Résumé : À l’origine, les offrandes étaient en nature, puis elles furent en argent. Des règles furent établies, et des conseils suggérés pour les plus généreux.

 

Des dons en nature

L’antique Liturgie romaine voulait, nous l’avons vu, que les fidèles offrissent eux-mêmes le pain et le vin destinés véhiculer la présence du Seigneur, pour qu’ils ne se tinssent point passifs devant l’autel, comme si tout ce qui s’y passait leur eût été étranger.

Le geste visible, aussi bien, a pour effet normal de provoquer l’élan intérieur auquel il correspond.
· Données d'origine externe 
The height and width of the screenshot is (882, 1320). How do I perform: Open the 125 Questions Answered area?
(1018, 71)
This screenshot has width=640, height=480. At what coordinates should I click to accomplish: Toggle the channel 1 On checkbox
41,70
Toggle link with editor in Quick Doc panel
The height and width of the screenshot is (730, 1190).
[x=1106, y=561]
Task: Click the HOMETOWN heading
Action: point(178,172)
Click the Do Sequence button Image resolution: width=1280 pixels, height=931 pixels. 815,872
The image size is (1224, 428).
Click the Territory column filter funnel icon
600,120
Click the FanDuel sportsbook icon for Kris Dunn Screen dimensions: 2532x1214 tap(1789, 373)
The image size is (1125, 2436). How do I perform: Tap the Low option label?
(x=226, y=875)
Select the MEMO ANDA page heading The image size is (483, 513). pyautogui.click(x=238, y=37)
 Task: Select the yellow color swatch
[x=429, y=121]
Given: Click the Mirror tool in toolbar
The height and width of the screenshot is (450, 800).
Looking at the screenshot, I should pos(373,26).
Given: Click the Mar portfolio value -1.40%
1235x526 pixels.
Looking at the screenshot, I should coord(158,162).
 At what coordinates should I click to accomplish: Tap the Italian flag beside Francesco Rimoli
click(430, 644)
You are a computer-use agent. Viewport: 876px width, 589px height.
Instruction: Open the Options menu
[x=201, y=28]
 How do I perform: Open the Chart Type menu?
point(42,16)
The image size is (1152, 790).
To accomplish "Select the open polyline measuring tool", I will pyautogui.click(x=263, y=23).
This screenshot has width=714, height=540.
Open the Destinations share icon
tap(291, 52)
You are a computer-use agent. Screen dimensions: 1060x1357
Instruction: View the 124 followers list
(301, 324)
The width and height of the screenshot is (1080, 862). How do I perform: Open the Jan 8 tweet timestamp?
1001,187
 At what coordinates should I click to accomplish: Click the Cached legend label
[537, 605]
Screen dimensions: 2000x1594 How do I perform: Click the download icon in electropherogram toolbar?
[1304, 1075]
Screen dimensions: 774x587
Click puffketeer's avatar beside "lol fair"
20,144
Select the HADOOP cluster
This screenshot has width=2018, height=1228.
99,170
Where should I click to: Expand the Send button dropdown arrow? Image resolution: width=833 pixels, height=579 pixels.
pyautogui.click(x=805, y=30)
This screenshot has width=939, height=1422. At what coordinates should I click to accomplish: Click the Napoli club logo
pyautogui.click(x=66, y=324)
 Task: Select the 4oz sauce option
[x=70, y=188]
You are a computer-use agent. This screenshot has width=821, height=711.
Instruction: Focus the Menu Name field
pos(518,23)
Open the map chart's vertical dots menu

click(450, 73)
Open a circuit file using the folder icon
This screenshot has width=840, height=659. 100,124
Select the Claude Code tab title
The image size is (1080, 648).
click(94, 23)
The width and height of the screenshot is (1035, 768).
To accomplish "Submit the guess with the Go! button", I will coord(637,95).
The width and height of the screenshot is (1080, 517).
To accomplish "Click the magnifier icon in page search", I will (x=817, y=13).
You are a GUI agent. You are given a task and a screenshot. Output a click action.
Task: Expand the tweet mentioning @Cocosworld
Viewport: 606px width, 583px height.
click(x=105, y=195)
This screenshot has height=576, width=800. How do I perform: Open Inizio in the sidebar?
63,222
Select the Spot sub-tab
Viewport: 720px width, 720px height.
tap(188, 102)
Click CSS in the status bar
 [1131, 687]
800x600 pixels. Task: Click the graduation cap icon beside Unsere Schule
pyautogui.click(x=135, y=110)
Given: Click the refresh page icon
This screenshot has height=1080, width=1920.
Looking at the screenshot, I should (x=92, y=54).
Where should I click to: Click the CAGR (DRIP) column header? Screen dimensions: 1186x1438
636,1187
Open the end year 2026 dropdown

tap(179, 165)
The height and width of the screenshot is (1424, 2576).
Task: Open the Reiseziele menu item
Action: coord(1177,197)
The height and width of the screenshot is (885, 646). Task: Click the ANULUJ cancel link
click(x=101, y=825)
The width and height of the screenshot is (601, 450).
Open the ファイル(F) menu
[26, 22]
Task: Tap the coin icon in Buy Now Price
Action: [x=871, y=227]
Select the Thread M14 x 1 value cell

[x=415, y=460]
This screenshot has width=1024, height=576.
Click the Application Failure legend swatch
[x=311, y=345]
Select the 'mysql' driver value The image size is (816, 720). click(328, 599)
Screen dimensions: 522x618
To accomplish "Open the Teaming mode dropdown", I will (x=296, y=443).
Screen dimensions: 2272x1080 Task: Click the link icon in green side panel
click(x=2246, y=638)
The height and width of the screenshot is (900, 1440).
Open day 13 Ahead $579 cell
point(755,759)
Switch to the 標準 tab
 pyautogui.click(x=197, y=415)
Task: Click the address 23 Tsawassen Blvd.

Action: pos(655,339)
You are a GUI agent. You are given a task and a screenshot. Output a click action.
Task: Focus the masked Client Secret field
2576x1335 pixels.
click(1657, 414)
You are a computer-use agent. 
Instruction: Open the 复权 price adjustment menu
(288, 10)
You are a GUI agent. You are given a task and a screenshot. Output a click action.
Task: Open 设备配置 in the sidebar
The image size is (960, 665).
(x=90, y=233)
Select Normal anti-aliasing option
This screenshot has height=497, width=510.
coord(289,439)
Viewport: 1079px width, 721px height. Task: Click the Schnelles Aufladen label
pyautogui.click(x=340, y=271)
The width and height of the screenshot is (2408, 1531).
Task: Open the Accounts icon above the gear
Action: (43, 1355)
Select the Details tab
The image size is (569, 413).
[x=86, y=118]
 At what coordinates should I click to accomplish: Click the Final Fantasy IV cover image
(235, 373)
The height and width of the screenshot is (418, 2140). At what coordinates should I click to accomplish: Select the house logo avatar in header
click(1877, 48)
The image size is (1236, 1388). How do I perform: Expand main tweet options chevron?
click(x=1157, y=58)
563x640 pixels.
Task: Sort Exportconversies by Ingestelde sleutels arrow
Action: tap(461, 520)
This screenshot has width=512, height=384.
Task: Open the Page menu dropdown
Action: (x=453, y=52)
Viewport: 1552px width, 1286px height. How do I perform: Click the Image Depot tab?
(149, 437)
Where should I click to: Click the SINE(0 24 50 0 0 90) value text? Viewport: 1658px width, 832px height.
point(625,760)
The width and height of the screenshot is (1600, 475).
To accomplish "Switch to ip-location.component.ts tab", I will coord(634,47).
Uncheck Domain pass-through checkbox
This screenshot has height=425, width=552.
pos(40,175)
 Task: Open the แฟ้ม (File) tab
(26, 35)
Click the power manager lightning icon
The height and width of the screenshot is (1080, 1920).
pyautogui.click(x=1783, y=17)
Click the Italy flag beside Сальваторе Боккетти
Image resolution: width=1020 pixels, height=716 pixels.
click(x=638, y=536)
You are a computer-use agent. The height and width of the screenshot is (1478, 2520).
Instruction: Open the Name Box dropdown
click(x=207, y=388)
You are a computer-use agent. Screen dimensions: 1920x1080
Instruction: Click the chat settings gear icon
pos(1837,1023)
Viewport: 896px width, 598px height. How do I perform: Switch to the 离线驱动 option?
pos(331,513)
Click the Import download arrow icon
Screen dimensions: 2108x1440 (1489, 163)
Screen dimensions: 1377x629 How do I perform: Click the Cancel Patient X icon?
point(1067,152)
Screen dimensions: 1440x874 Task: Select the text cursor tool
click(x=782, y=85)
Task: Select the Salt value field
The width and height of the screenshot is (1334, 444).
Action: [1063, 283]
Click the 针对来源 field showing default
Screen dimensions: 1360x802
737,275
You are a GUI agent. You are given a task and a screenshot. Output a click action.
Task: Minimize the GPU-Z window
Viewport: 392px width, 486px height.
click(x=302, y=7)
L’offrande matérielle, dans la pensée de l’Église, devait donc être le signe de l’offrande spirituelle, le symbole du don de soi, selon les intentions du Christ immolé.

Les fidèles, de très bonne heure, prirent d’ailleurs l’habitude d’unir, au pain et au vin, d’autres dons en nature, blé, en particulier, et du raisin.

Ils entendaient ainsi subvenir à l’entretien de leurs prêtres, et à l’indigence des pauvres : leur foi très simple leur disait qu’il ne fallait pas séparer du Christ, ceux qui sont les dispensateurs de sa grâce, et ceux qui sont les imitateurs de ses souffrances.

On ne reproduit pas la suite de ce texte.